From Table 5, it was concluded that the binding energy for each cocrystal model was different from each other. In other words, the binding energy would be affected or determined by substituted pattern and molar ratio of different components. In most cases, the binding energy varied as (0 1 0) > (0 0 1) > (1 0 0) > random, i.e., (0 1 0) crystal surface was more stable and the interaction energies between CL-20, TNT and HMX molecules on the (0 1 0) surface was stronger. Besides, Table 5 also illustrates that the highest binding energy of (1 0 0) and (0 1 0) crystal surfaces appeared at 3:1:2 (molar ratio), corresponding to 616.17 kJ/mol, 683.31 kJ/mol, respectively and it was 3:1:3 for (0 0 1) crystal surface (640.38 kJ/mol) and random substituted pattern (613.57 kJ/mol). Based on these data, it might be indicated that when the molar ratio was 3:1:2 or 3:1:3, the CL-20, TNT, and HMX molecules in cocrystal model would be combined tighter and the interaction force between these components was stronger. What’s more, the cocrystal explosive with these molar ratios exhibited more desirable stability and might be formed more probably or likely in the same condition.
Sensitivity
Sensitivity was directly related to safety of ECs and it was commonly defined as the relative probability or possibility for ECs to be decomposed or exploded when subjected to different external stimulus. Sensitivity had a great effect on properties of ECs and it might be one of the most important performances for ECs in some sense. Up to now, many theories have been proposed to judge or predict the sensitivity of ECs [34,35,36,37]. In this work, we chose the trigger bond length, interaction energy of trigger bond, and cohesive energy density (CED) to evaluate the sensitivity of CL-20/TNT/HMX cocrystal explosives. This theory was put forward by Jijun Xiao [33, 38,39,40,41,42] and has been verified as an accurate and practical theory. Up to now, this theory has been applied in ECs fields to predict the sensitivity of some explosives consisting of single component or multiple components.
Trigger bond length
The trigger bond of ECs was generally defined as the chemical bond that was the weakest or had the least bond energy. Compared with other chemical bonds, the trigger bond was more active and would be ruptured or broken more easily under external stimulus. For CL-20/TNT/HMX cocrystal explosives, it consisted of three components, namely, CL-20, TNT, and HMX. Among them, CL-20 was the most active component and exhibited the highest mechanical sensitivity. Therefore, CL-20 molecules would be decomposed or exploded more easily than TNT and HMX molecules under external stimulus, which would result in the next chemical reaction of cocrystal explosives. For CL-20, the N-N bond in nitro groups (N-NO2 groups) had the least bond energy and was the weakest chemical bond. In other words, the N-NO2 bond was the trigger bond for CL-20 [43, 44]. Consequently, the N-NO2 bond in CL-20 molecules was chosen as the trigger bond to predict the sensitivity of CL-20/TNT/HMX cocrystal explosives.

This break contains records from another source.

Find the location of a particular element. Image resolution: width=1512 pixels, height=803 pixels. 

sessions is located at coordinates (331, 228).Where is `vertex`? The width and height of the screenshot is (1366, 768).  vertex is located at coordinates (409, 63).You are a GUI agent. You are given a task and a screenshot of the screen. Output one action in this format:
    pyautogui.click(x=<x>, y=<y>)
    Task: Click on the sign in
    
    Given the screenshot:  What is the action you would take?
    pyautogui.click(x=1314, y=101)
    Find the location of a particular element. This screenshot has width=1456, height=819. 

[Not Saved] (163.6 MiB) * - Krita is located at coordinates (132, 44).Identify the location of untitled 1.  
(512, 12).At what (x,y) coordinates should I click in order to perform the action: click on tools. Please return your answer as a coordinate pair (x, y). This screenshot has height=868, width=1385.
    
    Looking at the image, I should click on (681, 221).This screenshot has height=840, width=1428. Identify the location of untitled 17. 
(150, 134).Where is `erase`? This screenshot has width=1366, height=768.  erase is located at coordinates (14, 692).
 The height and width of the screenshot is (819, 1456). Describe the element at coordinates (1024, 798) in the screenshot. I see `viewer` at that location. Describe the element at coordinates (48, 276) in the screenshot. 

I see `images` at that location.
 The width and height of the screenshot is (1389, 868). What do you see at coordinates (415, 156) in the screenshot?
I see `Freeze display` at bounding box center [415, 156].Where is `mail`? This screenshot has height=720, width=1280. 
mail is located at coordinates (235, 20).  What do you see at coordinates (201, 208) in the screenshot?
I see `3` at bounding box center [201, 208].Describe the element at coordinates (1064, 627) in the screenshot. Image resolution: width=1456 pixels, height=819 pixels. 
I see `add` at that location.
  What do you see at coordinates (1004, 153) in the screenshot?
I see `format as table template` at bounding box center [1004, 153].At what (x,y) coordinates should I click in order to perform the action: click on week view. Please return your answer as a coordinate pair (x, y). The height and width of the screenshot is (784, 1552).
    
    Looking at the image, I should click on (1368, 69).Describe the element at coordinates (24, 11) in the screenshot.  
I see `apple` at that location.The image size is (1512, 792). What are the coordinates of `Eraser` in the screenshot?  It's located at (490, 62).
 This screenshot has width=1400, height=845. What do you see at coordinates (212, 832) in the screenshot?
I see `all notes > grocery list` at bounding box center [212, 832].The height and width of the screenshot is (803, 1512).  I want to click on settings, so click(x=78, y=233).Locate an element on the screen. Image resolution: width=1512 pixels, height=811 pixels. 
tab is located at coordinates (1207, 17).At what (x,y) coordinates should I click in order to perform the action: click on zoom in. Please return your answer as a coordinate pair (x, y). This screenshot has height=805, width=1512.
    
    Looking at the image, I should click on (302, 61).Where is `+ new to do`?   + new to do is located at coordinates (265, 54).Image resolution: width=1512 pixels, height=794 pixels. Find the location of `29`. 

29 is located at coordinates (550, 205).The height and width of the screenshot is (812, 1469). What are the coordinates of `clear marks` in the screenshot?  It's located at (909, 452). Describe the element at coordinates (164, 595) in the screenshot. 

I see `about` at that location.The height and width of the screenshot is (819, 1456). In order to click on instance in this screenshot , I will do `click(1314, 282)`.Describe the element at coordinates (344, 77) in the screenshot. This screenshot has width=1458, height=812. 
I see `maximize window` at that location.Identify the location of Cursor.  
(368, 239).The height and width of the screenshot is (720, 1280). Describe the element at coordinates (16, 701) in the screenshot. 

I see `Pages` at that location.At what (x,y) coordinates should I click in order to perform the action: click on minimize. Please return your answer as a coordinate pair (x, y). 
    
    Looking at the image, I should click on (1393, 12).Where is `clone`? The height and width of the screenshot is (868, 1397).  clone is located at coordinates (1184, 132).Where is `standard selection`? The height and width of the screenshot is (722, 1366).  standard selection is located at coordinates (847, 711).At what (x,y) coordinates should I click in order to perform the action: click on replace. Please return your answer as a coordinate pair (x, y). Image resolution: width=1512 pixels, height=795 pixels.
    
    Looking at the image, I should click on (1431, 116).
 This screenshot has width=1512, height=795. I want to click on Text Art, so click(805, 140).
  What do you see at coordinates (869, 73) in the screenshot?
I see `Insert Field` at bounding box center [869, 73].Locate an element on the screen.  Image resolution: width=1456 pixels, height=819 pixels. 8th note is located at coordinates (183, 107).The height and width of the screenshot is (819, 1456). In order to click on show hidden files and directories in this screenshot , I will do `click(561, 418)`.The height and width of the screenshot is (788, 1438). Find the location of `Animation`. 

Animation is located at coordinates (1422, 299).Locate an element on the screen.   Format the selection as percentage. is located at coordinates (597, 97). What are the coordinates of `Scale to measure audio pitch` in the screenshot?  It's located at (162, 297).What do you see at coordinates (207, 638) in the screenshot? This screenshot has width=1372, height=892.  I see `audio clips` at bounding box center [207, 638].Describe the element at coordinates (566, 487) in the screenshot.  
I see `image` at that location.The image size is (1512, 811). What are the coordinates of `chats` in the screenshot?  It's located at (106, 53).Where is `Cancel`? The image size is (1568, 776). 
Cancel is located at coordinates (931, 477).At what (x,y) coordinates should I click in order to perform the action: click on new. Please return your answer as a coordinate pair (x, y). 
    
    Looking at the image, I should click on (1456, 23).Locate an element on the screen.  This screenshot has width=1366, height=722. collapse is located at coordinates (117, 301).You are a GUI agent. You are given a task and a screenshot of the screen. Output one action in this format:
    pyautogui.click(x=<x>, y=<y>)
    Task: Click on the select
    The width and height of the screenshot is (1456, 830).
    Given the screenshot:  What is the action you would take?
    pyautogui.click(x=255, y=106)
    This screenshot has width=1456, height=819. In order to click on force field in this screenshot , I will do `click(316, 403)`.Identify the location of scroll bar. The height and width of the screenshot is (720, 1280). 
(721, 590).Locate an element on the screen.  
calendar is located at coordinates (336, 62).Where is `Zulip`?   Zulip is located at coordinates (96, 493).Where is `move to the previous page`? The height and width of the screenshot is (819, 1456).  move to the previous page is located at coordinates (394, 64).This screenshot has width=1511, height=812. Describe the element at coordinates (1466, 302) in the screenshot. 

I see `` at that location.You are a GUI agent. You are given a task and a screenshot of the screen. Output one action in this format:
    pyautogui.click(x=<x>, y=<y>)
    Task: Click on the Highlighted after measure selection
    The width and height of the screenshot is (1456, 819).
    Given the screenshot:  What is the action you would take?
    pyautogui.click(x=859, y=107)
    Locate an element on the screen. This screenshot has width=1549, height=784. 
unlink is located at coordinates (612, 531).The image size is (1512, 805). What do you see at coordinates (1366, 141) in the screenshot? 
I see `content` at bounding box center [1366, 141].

The trigger bond length of CL-20/TNT/HMX cocrystal explosive with a molar ratio of 2:3:1 on (0 1 0) crystal surface is shown in Fig. 8. The probable trigger bond length (Lprob), average trigger bond length (Lave), and maximum trigger bond length (Lmax) of pure CL-20, CL-20/TNT, CL-20/HMX, and different CL-20/TNT/HMX cocrystal explosives were presented in Table 6.
It can be concluded from Fig. 8 that the trigger bond length distribution was nearly the Gauss’s distribution and most of the trigger bond distributed between 1.350~1.450 Å.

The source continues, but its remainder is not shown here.